Maybe ompass root was Dordal’s problem, too, Ternat thought. His hands closed as he disagreed with himself: he would have smelled the fumes from the root. Dordal was a happy fool all by himself.

He had not even cared to learn about humans, though the bellow of their flying house had been heard in his domain. Some quiet questioning among the younger males in Dordal’s castle had made that plain to Ternat. But Dordal dismissed the roar as “a freak storm” and could not imagine humans as anything but ugly people.

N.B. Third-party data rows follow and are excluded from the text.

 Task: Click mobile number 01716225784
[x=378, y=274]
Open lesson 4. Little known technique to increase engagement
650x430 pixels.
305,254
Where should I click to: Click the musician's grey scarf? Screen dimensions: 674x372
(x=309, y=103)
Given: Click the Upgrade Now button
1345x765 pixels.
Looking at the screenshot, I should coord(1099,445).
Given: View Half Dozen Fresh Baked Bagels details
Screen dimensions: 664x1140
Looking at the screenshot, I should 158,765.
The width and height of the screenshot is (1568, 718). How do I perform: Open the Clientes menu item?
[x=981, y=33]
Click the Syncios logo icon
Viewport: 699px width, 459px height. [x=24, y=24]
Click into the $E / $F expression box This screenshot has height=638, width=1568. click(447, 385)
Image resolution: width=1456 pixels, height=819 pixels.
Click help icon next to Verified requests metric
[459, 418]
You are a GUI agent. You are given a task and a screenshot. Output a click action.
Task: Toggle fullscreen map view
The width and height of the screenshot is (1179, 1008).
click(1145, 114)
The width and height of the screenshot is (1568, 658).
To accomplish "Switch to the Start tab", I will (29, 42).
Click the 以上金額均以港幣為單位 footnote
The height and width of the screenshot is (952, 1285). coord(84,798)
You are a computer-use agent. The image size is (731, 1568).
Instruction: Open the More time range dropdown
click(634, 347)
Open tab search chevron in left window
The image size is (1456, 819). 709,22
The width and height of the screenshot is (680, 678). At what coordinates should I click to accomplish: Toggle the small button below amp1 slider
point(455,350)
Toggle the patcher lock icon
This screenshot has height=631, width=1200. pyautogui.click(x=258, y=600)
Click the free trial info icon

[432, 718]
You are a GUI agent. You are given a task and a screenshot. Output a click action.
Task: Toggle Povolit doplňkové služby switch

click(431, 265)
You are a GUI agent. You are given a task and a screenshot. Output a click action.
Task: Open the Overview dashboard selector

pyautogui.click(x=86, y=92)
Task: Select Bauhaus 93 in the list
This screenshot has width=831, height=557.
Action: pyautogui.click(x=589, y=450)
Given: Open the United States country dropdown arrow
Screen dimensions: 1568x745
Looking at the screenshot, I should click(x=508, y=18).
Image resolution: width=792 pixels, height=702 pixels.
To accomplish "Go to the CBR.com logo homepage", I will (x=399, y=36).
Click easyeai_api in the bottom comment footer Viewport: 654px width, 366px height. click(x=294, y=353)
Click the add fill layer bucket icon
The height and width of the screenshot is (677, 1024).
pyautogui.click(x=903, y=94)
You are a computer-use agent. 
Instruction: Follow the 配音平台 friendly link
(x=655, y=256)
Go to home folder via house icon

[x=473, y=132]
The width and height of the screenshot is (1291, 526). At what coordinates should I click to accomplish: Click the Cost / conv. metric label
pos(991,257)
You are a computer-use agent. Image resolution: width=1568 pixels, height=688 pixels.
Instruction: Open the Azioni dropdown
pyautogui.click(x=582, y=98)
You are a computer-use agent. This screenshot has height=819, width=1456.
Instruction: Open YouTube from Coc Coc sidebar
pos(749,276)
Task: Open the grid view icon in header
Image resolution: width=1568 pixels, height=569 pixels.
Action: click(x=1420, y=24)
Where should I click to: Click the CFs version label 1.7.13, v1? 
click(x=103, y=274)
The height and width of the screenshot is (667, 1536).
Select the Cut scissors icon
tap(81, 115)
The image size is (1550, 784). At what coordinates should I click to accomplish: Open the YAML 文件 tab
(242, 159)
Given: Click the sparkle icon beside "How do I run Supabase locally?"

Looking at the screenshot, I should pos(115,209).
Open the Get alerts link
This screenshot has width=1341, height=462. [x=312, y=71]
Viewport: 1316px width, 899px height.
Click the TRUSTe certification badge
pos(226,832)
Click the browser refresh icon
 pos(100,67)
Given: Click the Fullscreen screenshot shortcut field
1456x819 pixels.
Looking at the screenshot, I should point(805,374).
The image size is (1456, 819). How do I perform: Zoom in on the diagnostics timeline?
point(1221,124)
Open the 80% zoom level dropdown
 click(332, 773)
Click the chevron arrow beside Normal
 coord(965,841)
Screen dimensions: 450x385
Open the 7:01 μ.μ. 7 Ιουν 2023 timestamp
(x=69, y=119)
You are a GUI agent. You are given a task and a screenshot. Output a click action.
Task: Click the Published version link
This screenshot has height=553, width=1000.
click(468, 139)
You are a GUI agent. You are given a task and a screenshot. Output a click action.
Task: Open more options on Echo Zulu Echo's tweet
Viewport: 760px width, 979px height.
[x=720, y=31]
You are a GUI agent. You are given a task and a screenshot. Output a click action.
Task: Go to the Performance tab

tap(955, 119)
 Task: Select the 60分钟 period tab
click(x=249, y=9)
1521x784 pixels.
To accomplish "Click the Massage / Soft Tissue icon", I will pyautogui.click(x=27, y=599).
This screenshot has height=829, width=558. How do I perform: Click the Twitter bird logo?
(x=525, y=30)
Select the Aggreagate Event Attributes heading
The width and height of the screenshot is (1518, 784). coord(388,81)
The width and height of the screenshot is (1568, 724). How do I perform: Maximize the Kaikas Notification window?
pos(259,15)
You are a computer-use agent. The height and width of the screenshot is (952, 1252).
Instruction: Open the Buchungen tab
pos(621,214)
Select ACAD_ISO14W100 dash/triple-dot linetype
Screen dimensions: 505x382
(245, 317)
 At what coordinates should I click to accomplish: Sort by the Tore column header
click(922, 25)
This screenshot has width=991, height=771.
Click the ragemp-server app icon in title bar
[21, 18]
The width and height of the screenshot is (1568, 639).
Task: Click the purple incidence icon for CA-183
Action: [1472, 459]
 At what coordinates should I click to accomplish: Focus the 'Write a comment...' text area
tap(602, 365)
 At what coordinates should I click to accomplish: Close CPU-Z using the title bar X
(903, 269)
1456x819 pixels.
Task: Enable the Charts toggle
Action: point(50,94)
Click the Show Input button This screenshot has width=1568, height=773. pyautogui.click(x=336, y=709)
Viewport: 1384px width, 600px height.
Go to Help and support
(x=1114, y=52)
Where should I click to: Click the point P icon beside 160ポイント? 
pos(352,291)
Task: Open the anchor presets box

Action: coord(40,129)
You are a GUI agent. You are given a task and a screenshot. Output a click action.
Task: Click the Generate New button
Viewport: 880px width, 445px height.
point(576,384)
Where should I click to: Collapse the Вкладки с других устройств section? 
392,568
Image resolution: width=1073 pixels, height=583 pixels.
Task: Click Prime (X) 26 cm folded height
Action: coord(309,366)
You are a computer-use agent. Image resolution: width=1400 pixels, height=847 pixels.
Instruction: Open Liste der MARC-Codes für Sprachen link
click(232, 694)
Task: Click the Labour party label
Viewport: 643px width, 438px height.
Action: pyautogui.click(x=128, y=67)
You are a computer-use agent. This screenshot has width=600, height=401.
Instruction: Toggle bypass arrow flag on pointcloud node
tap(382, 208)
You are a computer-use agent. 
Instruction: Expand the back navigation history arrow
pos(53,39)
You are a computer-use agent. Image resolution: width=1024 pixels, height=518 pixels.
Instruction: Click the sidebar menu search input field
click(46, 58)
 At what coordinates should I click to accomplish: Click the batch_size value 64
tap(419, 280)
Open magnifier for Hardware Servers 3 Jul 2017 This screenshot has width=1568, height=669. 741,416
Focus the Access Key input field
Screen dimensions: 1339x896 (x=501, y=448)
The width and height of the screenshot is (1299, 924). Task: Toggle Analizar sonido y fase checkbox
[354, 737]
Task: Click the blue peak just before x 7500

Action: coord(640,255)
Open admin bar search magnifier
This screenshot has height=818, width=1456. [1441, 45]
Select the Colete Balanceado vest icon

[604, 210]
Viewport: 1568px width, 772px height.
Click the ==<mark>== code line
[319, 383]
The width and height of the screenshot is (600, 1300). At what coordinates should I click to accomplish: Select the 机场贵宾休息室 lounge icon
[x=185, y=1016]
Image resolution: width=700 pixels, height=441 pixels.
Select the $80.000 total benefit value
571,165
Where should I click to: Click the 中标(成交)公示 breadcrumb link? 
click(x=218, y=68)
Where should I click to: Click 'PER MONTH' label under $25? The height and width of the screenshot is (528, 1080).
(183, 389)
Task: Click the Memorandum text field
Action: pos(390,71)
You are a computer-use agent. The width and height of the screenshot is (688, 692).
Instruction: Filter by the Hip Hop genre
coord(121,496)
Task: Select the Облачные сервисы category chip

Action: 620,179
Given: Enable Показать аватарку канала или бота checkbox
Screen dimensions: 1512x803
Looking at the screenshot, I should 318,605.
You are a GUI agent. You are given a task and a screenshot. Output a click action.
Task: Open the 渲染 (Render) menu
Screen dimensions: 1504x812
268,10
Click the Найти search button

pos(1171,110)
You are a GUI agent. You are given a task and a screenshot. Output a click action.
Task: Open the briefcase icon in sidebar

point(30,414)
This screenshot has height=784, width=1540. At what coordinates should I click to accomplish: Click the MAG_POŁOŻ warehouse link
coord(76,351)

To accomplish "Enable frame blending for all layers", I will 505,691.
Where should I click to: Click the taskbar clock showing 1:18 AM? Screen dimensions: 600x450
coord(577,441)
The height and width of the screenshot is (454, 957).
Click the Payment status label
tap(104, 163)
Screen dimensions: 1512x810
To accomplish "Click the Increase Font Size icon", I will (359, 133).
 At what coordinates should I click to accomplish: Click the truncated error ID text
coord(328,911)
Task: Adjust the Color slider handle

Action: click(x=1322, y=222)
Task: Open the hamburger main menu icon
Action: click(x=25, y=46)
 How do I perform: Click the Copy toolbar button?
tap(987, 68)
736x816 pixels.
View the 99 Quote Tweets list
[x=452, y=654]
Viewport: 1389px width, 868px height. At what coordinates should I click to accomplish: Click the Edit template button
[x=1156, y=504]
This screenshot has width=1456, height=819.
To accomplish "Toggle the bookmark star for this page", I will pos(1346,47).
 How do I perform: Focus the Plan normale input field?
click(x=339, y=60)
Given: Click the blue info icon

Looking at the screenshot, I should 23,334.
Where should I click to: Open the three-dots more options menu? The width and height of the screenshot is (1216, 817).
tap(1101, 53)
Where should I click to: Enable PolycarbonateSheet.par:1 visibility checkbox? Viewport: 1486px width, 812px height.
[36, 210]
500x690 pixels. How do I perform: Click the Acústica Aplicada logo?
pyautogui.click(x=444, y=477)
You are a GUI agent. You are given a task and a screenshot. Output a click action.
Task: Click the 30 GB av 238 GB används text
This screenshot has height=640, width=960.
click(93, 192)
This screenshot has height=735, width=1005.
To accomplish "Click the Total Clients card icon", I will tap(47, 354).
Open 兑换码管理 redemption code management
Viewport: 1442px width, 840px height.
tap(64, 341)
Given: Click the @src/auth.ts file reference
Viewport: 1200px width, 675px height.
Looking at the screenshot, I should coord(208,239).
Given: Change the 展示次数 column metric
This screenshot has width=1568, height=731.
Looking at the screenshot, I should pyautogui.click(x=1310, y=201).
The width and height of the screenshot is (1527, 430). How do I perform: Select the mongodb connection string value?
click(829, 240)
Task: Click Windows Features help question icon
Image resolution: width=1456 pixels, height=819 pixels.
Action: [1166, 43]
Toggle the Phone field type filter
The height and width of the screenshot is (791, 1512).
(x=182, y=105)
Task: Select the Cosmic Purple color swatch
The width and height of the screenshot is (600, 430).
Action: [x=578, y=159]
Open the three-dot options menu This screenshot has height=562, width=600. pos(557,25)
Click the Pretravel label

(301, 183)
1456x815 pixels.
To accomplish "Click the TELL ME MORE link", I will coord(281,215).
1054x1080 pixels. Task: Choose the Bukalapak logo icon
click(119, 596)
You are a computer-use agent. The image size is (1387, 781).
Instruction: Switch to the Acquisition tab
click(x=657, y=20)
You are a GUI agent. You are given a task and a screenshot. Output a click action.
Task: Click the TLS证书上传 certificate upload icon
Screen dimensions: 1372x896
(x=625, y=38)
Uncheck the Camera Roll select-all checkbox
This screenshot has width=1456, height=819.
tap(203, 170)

Ternat almost sympathized with that. Dordal was plenty ugly himself.

The sun came out again and stayed out. The weather got warmer and warmer—easily warm enough to melt ice, Ternat thought. Yes, it was shaping up to be a miserably hot year. The humans might enjoy it—they were and somehow stayed hotter than anything alive had a right to be—but the excess melt it would cause would only make trouble and work for people.

As if thinking of humans were enough to summon them into his presence, Ternat saw a couple of their traveling contraptions leaning against a large rock. Ternat envied them those gadgets. He wished he had one, but his legs were both too short and too many for the thing to do him any good. But the round legs the gadget had—and, come to think of it, the humans’ flying house, too—looked to be better for travel than skids, at least when snow was not drifted deep.